Eurofighter Typhoon squares up to F-35 challenge
- Published
Typhoon fighter jet test pilot Craig Penrice no longer flies.
Seven years ago he ejected from a jet with engine failure and ended up with a broken back and a new career.
These days Mr Penrice is a member of Eurofighter's business development team, pitching the Typhoon to air crews, air forces and defence ministries around the world.
"I want the boys who do the jobs I used to do to have the best equipment available," he says.
When the Typhoon was introduced in the mid 90s, Mr Penrice was the first Royal Air Force pilot to fly it.
The aircraft was built to meet criteria hammered out by four European defence ministries - those in the UK, Spain, Germany and Italy.
It is now in series production, being built by a consortium of European military manufacturers, including BAE Systems in the UK, the Finmeccanica subsidiary Alenia Aeronautica in Italy and the European aerospace and defence giant EADS.
"Eurofighter is a plane that's really found its time," BAE Systems' group business development director Alan Garwood tells the BBC.
"It's a multi-role combat aircraft that delivers for the Royal Air Force, for the Saudis and the other European nations that have bought it so far a really tremendous fourth generation capability that will survive for years."
Fast and nimble
At Farnborough, BAE Systems test pilot Nat Makepeace looks relaxed as he gets ready for the mission of the day.
Mr Makepeace is preparing to fly a Eurofighter Typhoon, complete with six air-to-air missiles, four laser-guided bombs and three fuel tanks, in the air show aerial display.
"Fingers off buttons," he quips, though the biggest challenge will be the weight added to the fully loaded aircraft as he sets out to showcase the jet's manoeuvrability.
A trial in a flight simulator in the Eurofighter challet gives a taster of what he will have to contend with, and what the jet can do.
The Typhoon is a hugely capable fighter jet, according to Mr Penrice.
"In performance terms, it is very similar to an F-22," he insists, pointing to how both aircraft are very nimble and can fly at great heights and at high speed.
Ideal combinations
In a world without political considerations, Eurofighter's Typhoon and Lockheed Martin's F-22 Raptor might have been rival multijet combat jets, according to Mr Penrice.
In the real world, however, they are not.
The Pentagon does not to permit Lockheed Martin to sell the much admired jet outside the US.
Instead, the Raptor programme was halted last year, effective from 2011, leaving the US Air Force with 187 F-22 Raptor jets.
The F-22 is to be used alongside the F-35 Lightning II, or Joint Strike Fighter, a jet currently in development. A similar and equally suitable jet combination for European nations could be the Typhoon and the F-35, Mr Penrice says.

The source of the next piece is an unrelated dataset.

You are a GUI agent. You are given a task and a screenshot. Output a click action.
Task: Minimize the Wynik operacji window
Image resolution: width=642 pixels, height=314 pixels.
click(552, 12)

Both combinations would benefit from the F-35's capabilities, which includes using it for bombing raids, with the speed and agility of either the Raptor or the Typhoon, he reasons.
Instead, in the world of defence budgets the F-35 has emerged as a rival to the Typhoon.
This was highlighted by a decision by Italy this week to cancel a 2bn euros order for its final 25 Typhoons - about a fifth of its original order - while at the same time saying it will go ahead and buy F-35 aircraft.
With defence budget cuts looming in the UK and elsewhere in Europe, many at Farnborough predict that other customers will follow suit.
The F-35 is often described as a fifth generation aircraft, and as such it could be deemed superior to the Typhoon.
But Mr Penrice disputes this, insisting they are both good planes, but they are built for different purposes.
Performance, price, politics
The F-35 cannot supercruise, it is not extremely agile, and its so-called stealth, or technology that makes it harder to detect, is limited, he claims.
Indeed, Mr Penrice even challenges the notion of fifth generation jets, insisting it is a term that seems to be mainly used for marketing purposes.
As such, he reasons, it creates "mis-understandings and spreads mis-information".
The way Mr Penrice sees it, three factors are considered when a fighter jet is chosen: performance, price and politics.
And these days, he insists, it is politics that rules.
For starters, when governments choose to pour money into a jet programme, they want industrial expertise and they want manufacturing jobs in return.
With the Typhoon, they have got that in spades, he insists, pointing out that some 100,000 European jobs are supported by the Eurofighter programme.
Many of those are the sort of jobs that maintain skills that enable Europe to remain autonomous rather than relying on the US, he reasons.
Key criteria
In the skies above Farnborough, Mr Makepeace wows the crowds with his aerial acrobatics.
But defence ministry and industry officials are also treated to a display by United States Air Force F-22 Raptor Aerial Demonstration Team Commander Major Dave 'Zeke' Skalicky, giving them first-hand views of the two planes' performance.
As a pilot, Mr Penrice would have liked performance to be the key criteria for countries choosing which fighter jets to buy.
But he also realises that defence budgets are cut both in Europe and the US, price and politics may play ever greater roles going forward.
And with many countries being "unwilling to move away from American products" for political reasons, he fears some pilots will be flying the wrong jets for their missions.